I'm creating a pipeline in sklearn using PCA and skipping this step using "passthrough".
For PCA I'm testing several values of the n_components
parameter.
from sklearn.datasets import make_regression
from sklearn.decomposition import PCA
from sklearn.linear_model import LinearRegression
from sklearn.pipeline import Pipeline
from sklearn.model_selection import GridSearchCV
X_train, y_train = make_regression(n_samples=100, n_features=10)
param_grid = {
'reduce_dim': [PCA(), 'passthrough'],
'reduce_dim__n_components': [1,2,3]
}
pipeline = Pipeline(
steps=[
('reduce_dim', None),
('regressor', LinearRegression())
]
)
grid_search = GridSearchCV(
estimator=pipeline,
param_grid=param_grid,
verbose=10
)
grid_search.fit(X_train, y_train)
What I want to achieve is 3 fits for PCA with n_components=[1,2,3]
and 1 fit without PCA.
Fitting 5 folds for each of 4 candidates, totalling 20 fits
What I get is 3 fits for PCA and 3 fits without PCA (I don't need to test all three possibilities of n_components
without PCA):
Fitting 5 folds for each of 6 candidates, totalling 30 fits
and then a runtime error which basically says that I cannot assign n_components value to "passthrough" (str object)

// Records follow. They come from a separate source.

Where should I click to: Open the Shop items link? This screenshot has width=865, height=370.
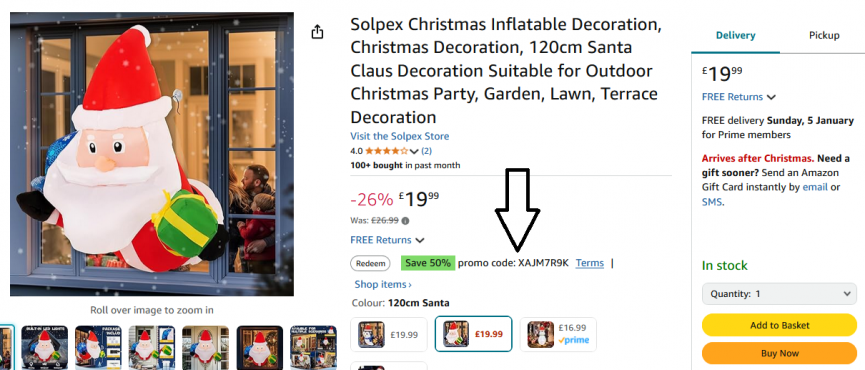tap(383, 285)

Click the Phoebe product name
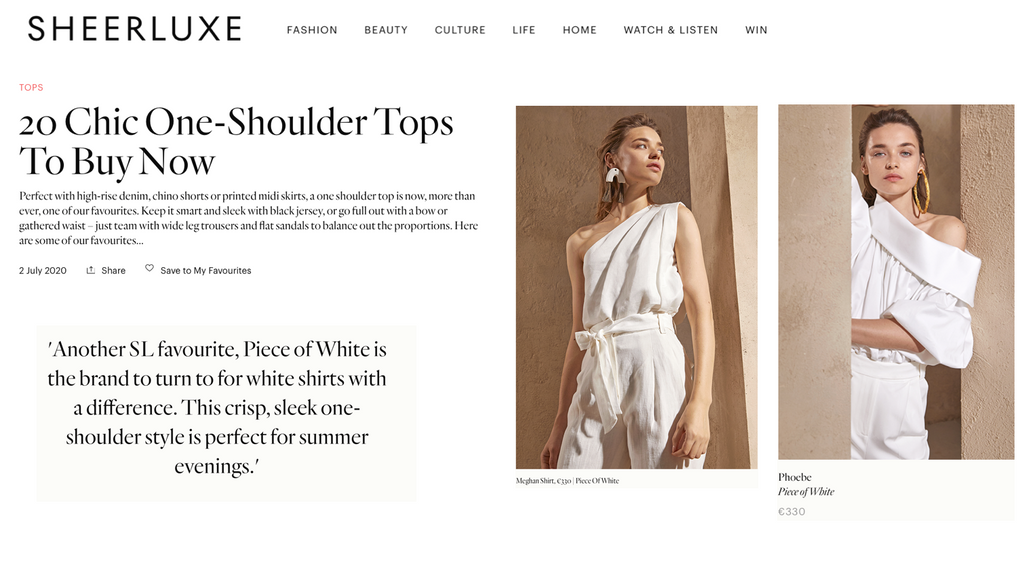point(795,477)
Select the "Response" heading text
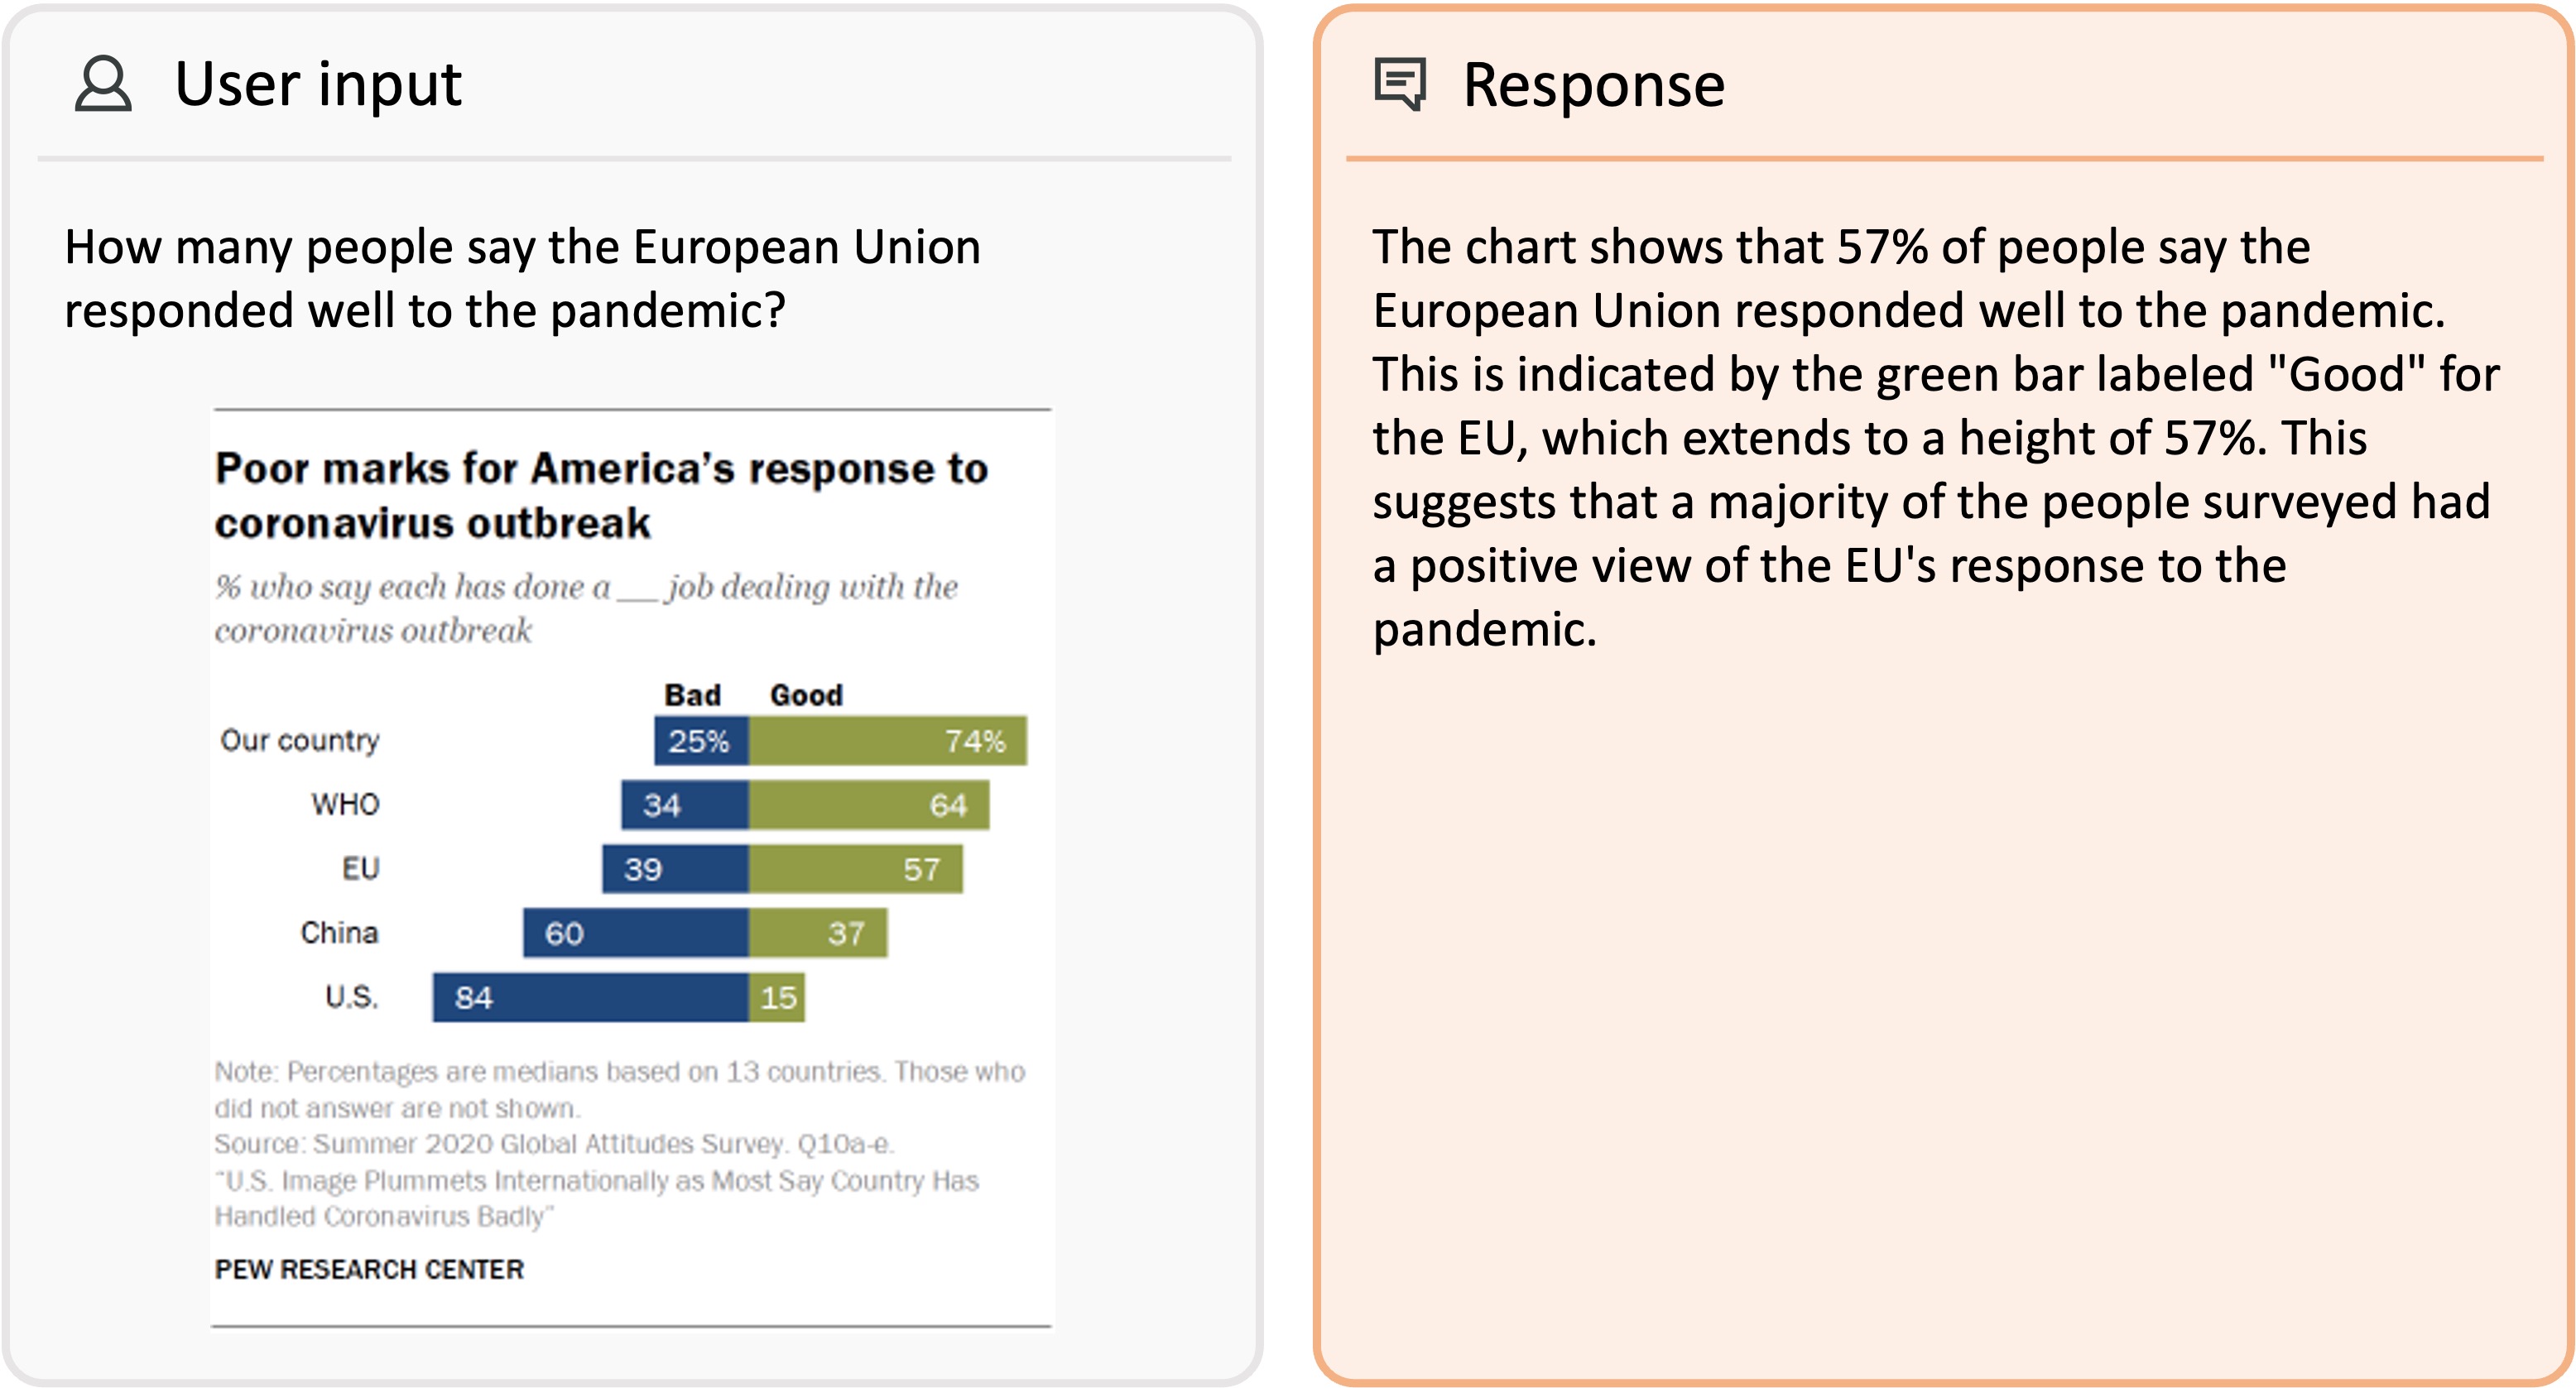Viewport: 2576px width, 1388px height. tap(1593, 85)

[CV 1/5; 4/6] START reduce_dim=passthrough, reduce_dim__n_components=1...
AttributeError: 'str' object has no attribute 'set_params'
How do I make the pipeline skip the step (reduce_dim
in that case) and all params that applies to that step?
I know that I can use param_grid like this:
param_grid = [
{
'reduce_dim': [PCA()],
'reduce_dim__n_components': [1,2,3]
},
{}
]
but can it be done in a more elegant way, because in more complex scenarios the code is getting really messy.
The parameter grid you want can also be defined in a single dictionary for a single parameter:
param_grid = {
'reduce_dim' = [PCA(n_components=1), PCA(n_components=2), PCA(n_components=3), 'passthrough']
}
This has the advantage of avoiding the need to define several dictionaries which might be less "messy".